2 請求人が亡Aによって生計を維持していた配偶者であったと認めることができるか。
[論理] 遺族基礎年金・遺族厚生年金が支給される配偶者には婚姻の届け出をしていないが事実上婚姻関係と同様の事情にある者を含む。
そして重婚的内縁関係が存在する場合には死亡したものと内縁関係があった者はその者が死亡したものによって生計を維持していた事実のほかに法律上の婚姻関係がその実質を失って形骸化し、かつその状態が固定化している場合に限って遺族給付を受給することができる配偶者に当たる者と考える。
また「死亡した者によって生計を維持していた配偶者」とは死亡したものと生計を同じくしていた配偶者であって、年額850万円以上の所得を将来にわたって有すると認められるもの以外のものをいう。

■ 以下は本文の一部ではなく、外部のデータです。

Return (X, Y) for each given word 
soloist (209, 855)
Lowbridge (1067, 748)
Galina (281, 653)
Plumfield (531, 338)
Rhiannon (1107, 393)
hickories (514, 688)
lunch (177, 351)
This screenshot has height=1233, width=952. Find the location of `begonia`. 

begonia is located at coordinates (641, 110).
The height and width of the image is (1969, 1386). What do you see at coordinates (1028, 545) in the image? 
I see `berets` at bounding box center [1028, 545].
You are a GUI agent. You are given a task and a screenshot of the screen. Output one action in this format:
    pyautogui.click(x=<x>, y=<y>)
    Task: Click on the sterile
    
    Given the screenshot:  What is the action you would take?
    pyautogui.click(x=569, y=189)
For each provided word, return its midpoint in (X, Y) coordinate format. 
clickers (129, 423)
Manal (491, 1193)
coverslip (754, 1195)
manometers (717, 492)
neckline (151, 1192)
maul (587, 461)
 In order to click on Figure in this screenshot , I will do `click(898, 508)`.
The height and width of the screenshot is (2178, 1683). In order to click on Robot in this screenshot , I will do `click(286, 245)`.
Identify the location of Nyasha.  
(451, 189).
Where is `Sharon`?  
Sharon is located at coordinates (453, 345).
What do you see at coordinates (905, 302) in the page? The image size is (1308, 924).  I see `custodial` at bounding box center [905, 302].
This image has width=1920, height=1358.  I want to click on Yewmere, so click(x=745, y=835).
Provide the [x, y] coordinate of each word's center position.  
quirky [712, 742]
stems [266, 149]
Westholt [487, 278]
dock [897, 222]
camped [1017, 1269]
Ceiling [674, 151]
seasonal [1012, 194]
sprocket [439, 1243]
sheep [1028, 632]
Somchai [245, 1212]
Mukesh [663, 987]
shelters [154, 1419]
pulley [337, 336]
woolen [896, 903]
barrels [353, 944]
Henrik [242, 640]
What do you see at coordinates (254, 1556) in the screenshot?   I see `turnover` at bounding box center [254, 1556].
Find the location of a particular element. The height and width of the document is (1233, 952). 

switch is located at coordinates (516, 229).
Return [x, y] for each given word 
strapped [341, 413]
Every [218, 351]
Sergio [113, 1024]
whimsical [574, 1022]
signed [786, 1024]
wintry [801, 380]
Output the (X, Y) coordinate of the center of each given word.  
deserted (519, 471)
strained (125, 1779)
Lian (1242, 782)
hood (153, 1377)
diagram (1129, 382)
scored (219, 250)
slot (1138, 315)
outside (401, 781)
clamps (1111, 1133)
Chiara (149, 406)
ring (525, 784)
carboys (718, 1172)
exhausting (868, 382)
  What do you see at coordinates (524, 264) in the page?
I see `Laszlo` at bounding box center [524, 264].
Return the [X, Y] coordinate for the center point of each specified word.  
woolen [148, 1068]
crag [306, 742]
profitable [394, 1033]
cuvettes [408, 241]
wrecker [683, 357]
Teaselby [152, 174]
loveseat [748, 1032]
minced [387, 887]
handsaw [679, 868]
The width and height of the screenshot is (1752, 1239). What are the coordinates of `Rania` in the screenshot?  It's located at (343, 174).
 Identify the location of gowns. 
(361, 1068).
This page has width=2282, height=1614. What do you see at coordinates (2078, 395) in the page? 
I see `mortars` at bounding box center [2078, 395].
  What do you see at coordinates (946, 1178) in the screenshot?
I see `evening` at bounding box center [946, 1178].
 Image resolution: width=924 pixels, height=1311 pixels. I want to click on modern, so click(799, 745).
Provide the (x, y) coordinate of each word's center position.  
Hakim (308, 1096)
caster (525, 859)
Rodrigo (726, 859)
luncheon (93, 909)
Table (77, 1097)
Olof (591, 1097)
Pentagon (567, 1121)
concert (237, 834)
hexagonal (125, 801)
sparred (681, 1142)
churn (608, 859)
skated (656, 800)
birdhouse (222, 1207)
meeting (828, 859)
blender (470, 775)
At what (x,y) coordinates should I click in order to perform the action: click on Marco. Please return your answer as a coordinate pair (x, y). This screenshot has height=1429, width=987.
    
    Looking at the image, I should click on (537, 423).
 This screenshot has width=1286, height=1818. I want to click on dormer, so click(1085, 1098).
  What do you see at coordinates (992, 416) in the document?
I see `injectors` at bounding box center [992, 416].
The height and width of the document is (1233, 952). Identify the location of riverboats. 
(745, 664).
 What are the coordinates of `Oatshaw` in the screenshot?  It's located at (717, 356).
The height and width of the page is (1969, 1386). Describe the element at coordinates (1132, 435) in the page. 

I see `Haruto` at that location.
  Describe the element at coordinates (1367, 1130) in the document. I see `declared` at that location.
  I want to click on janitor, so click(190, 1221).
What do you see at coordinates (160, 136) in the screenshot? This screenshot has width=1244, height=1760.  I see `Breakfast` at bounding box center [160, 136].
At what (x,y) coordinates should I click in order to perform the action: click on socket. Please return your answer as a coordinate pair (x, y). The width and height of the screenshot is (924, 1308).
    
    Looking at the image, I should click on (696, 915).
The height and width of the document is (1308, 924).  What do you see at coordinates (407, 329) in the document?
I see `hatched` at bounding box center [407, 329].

1 では、亡Aと利害関係人との婚姻関係が形骸化し、かつその状態が固定化していたといえるか。
まず亡Aは利害関係人と長期間にわたり別居し、その間請求人と共に生活をしている。
さらに利害関係人へは生活費として不十分な送金しかせず、後に送金もなくなることから、生計維持は途絶えていたということになる。
これらを総合すると利害関係人との婚姻関係は形骸化し、かつその状態は固定化していたということができる。
2 次に請求人は亡Aによって生計を維持していた配偶者といえるか。
ここで請求人はFが生まれる1年前からAが死亡するまで長期にわたって生活を共にし事実上の婚姻関係を継続していた。
また、請求人の総所得金額は生計維持の金額を満たしている。
以上より請求人は亡Aより生計を維持していた配偶者であったといえる。